Brief
Starting at the line that contains "Menü (150, 8)", write out every line to the end of the records below exactly, and leave out the pictures.

------ Information

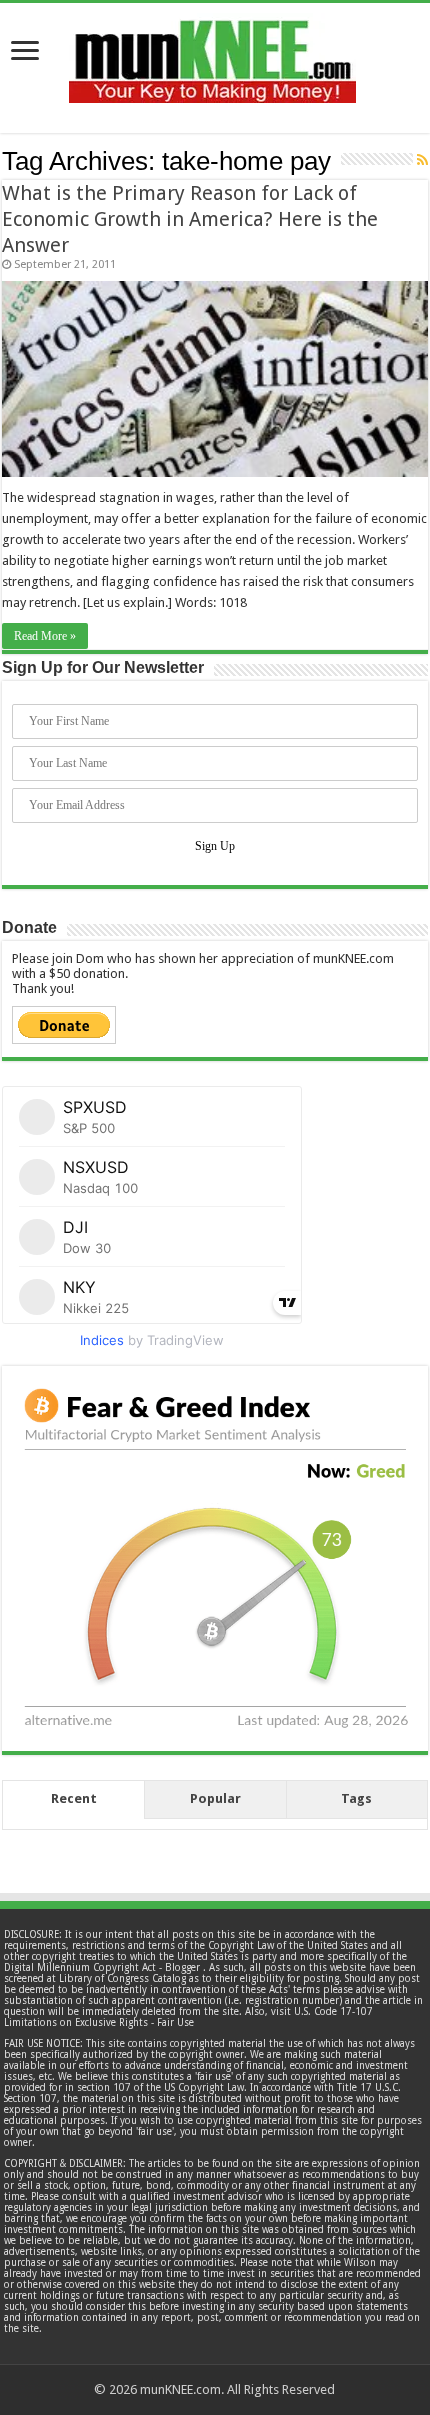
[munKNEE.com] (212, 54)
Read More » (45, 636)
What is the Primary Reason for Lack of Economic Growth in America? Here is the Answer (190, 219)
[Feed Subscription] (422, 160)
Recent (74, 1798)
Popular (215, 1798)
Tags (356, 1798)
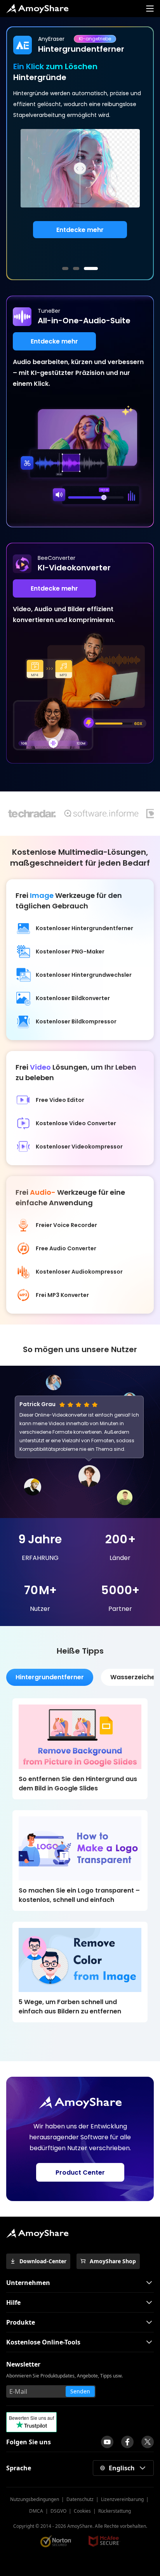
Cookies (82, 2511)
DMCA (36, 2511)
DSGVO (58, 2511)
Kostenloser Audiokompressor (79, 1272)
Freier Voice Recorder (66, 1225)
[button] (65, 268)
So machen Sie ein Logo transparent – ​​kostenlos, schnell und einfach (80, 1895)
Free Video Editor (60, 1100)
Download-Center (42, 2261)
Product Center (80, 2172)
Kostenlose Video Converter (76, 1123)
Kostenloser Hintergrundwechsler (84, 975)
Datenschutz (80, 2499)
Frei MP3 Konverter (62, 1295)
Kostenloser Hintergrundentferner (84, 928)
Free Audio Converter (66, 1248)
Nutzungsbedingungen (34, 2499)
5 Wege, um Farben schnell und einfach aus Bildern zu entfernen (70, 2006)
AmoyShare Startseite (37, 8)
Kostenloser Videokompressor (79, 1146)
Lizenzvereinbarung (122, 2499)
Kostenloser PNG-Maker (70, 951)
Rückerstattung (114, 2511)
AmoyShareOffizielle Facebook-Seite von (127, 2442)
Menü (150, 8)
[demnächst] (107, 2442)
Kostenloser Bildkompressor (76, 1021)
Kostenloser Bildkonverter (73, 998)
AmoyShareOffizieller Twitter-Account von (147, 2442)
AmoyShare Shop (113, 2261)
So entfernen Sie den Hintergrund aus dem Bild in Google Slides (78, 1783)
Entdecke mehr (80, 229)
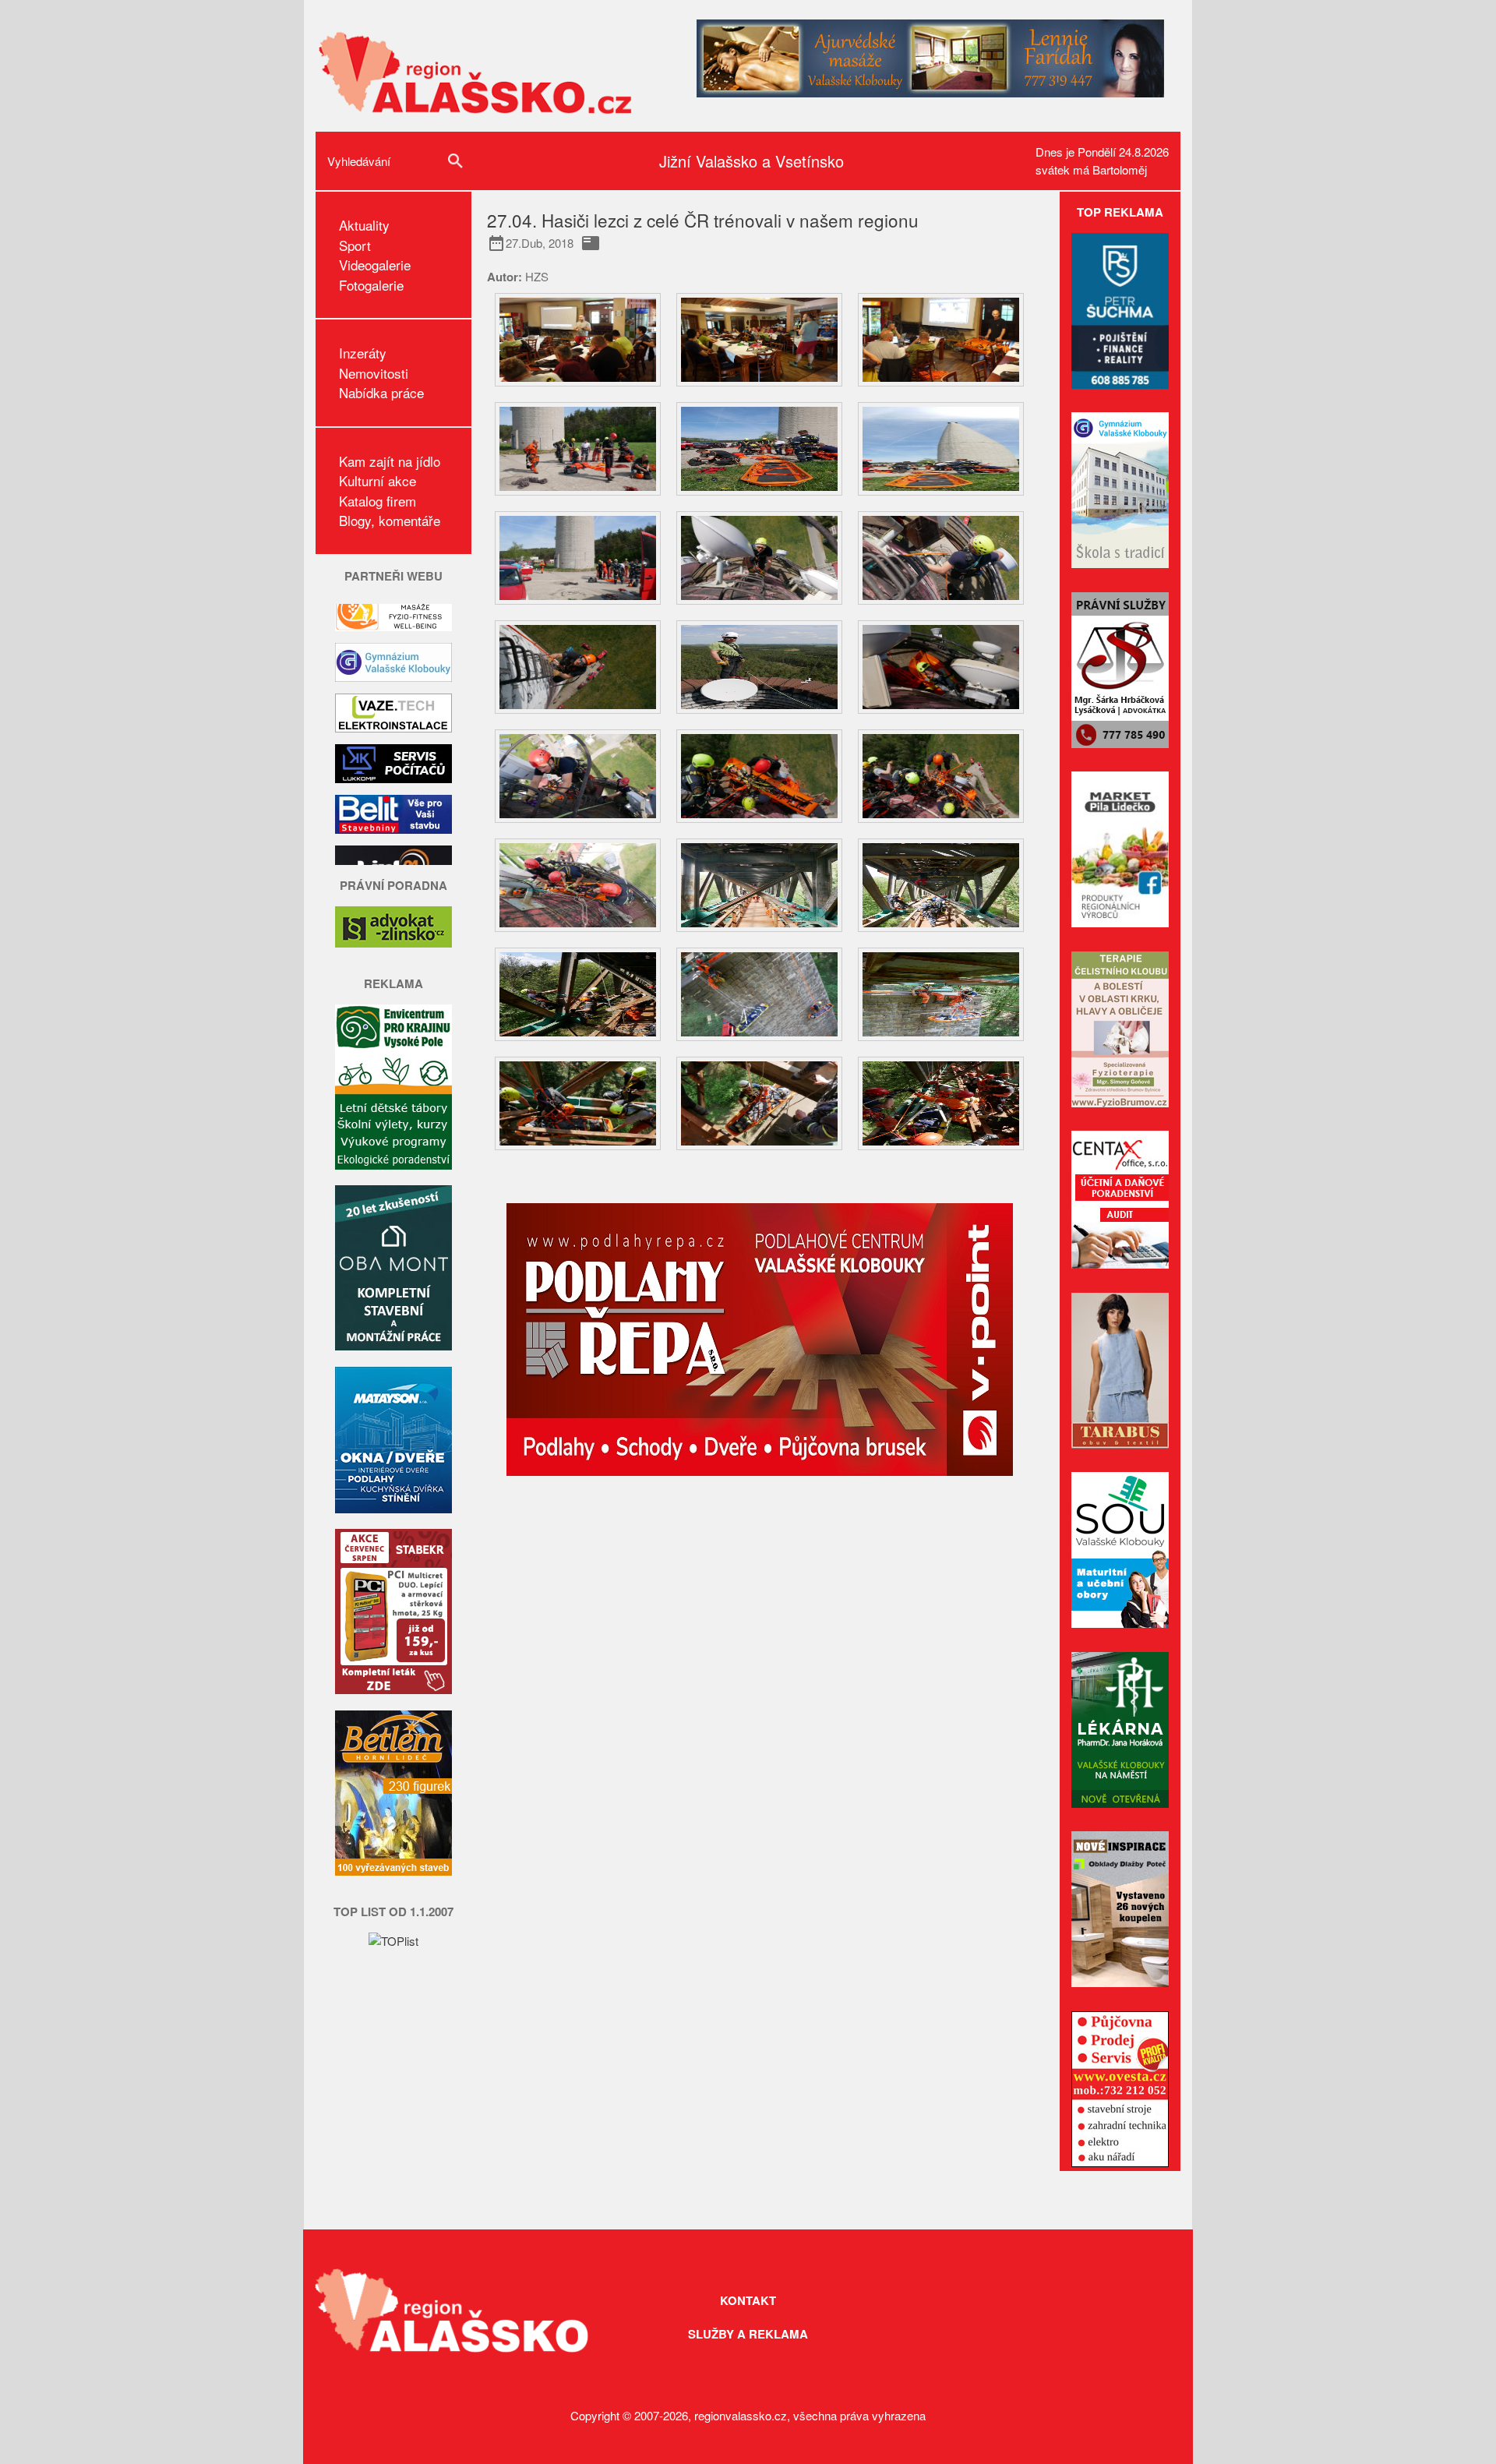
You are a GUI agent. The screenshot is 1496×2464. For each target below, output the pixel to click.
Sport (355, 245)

------------

Task solution
Menü (150, 8)
[demnächst] (107, 2442)
Kostenloser Bildkompressor (76, 1021)
Kostenloser Bildkonverter (73, 998)
AmoyShareOffizieller Twitter-Account von (147, 2442)
AmoyShare Shop (113, 2261)
So entfernen Sie den Hintergrund aus dem Bild in Google Slides (78, 1783)
Entdecke mehr (80, 229)
You are a GUI agent. The screenshot is 1496×2464. For each target below, output the pixel to click.
Sport (355, 245)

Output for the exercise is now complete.